ただし、問題のある設置工事を施工した業者に、根本原因があるわけですから、その工事業者に、あなたが賠償した金額を、求償することができます。
3 当初の工事には問題はなかったが、月日が経って接着が悪くなっていたため、地震の揺れで落ちてしまった場合
屋根瓦は、落ちては困るとは言うものの、どんなに強い地震が来ても安全という絶対的安全性までは求められていません。例えば今回の震災のような予測もつかない巨大地震にまで、絶対に耐えるように設置することまでは求められていないのです。
他方、日本のような地震がよく発生するところでは、耐震も重要な性能であり、少しの揺れで落ちてしまったということは、困ります。
では、どの程度までであれば、耐えることが求められているのか? 法律で決まっているわけではありませんが、大体は、震度5あたりが判断が分かれるところのようです。

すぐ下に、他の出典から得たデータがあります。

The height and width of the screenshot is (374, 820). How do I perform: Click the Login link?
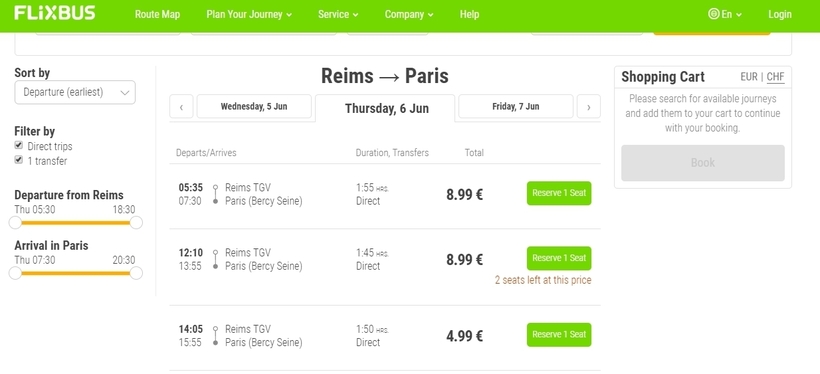coord(780,15)
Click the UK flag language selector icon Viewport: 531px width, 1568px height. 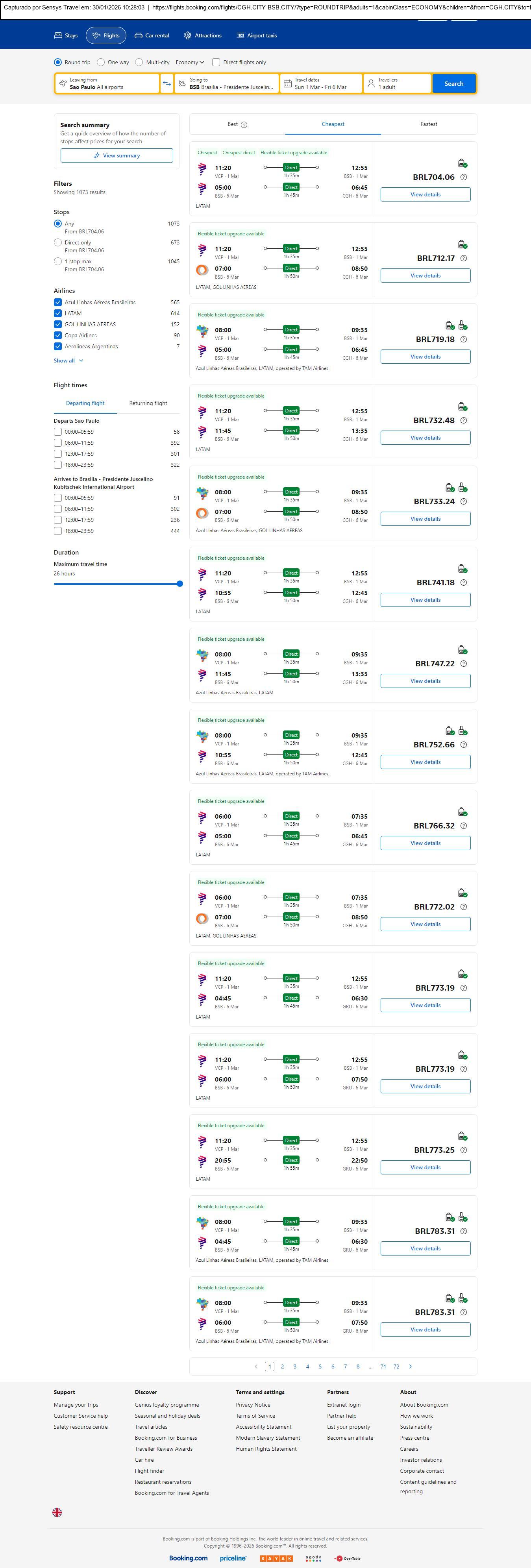(x=57, y=1512)
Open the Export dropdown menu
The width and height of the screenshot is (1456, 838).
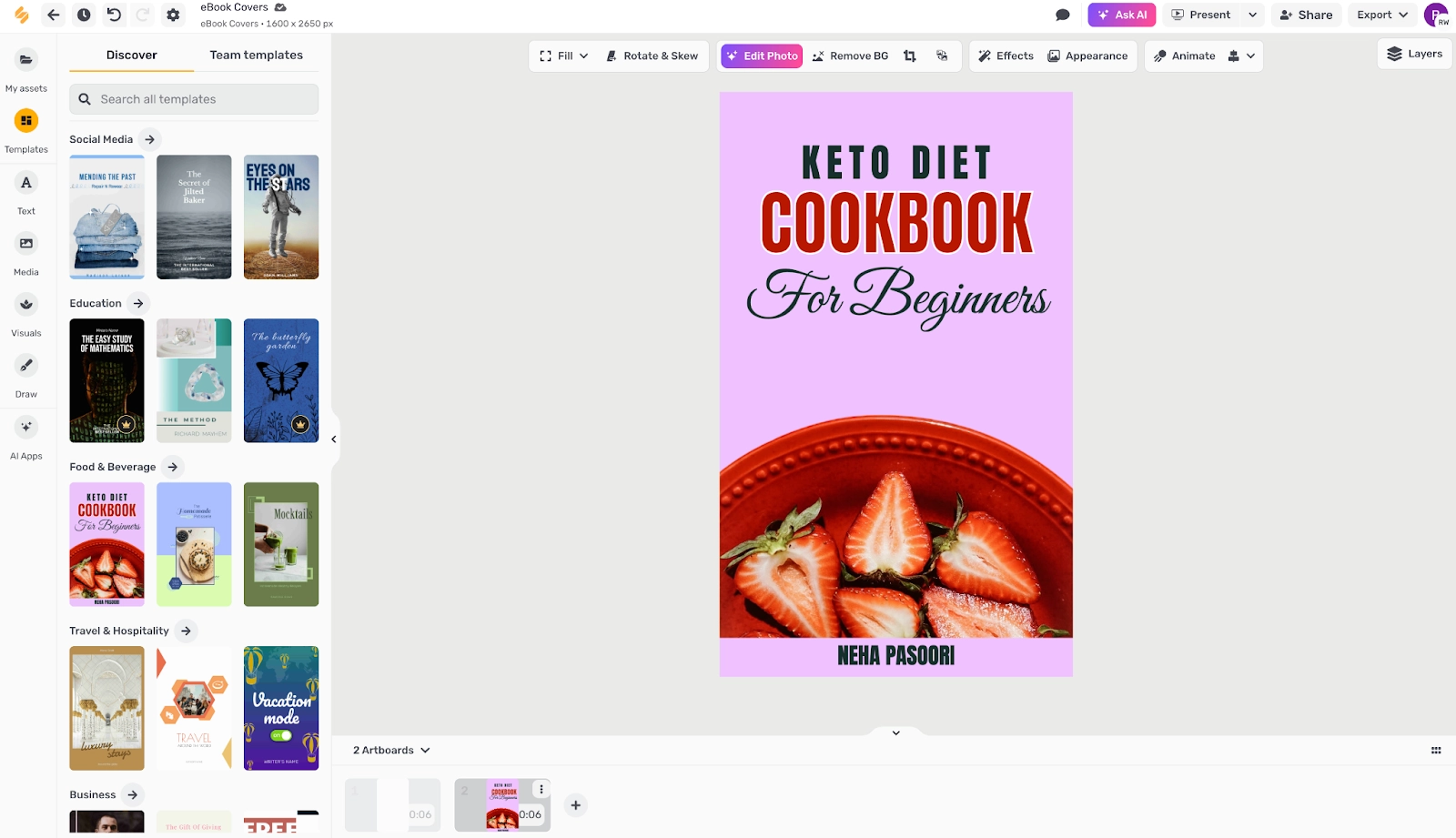(1381, 15)
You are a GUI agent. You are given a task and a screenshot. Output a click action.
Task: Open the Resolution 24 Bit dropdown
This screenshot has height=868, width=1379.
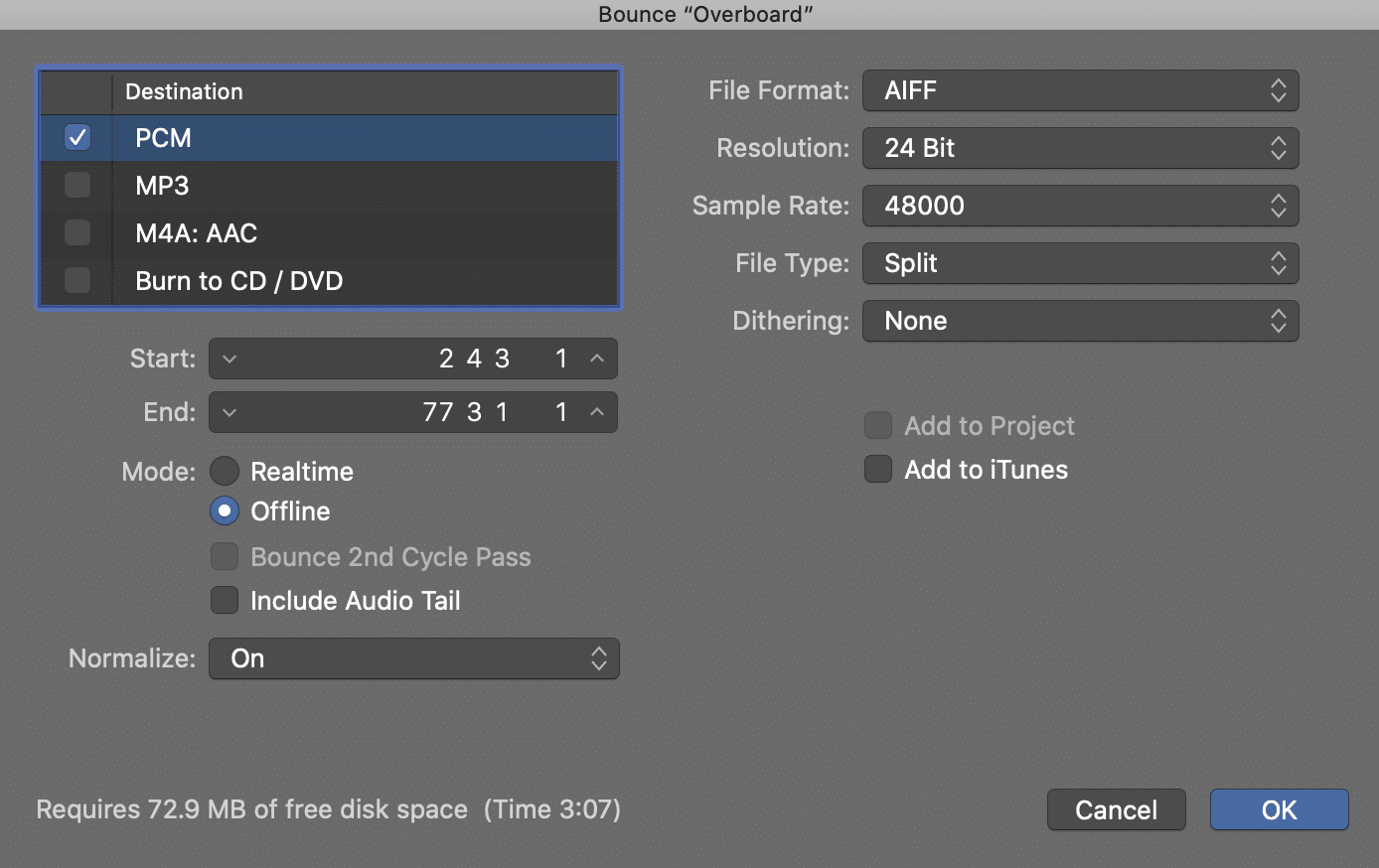point(1080,148)

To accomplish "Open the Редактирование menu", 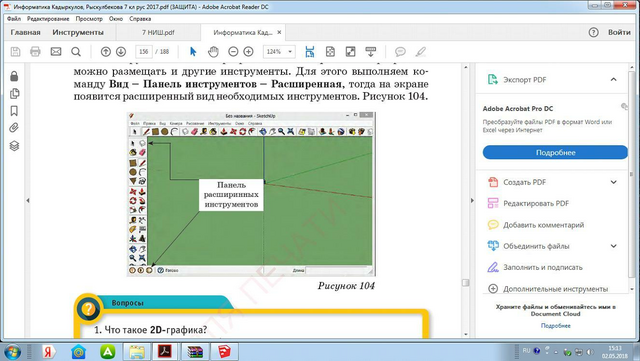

現状では、震度5くらいまでの揺れであれば、落ちないようにしておくべき、と考えられています。震度6以上の大きな揺れであれば、通常発生が予想される地震ではないとされ、もしも瓦が落ちてしまっても天災である、ということです。
但し、これも法律で決められているわけではないわけですので、今回の巨大地震で、震災対応が強化されることも予想されます。今 後は、より厳しい基準となるかもしれません。
4 なお、家を借りていた場合、つまり 家の所有者ではなく、占有者である場合にも同様の責任があります。
但し、所有者ではない場合には、「損害の発生防止に必要な注意をした場合」は、責任を免れます。例えば、瓦について不具合が無いか定期的に点検をしていた、不具合の修理をしたばかりだった、などの場合は、占有者は責任を免れ、所有者が代わって責任を負うこととなります。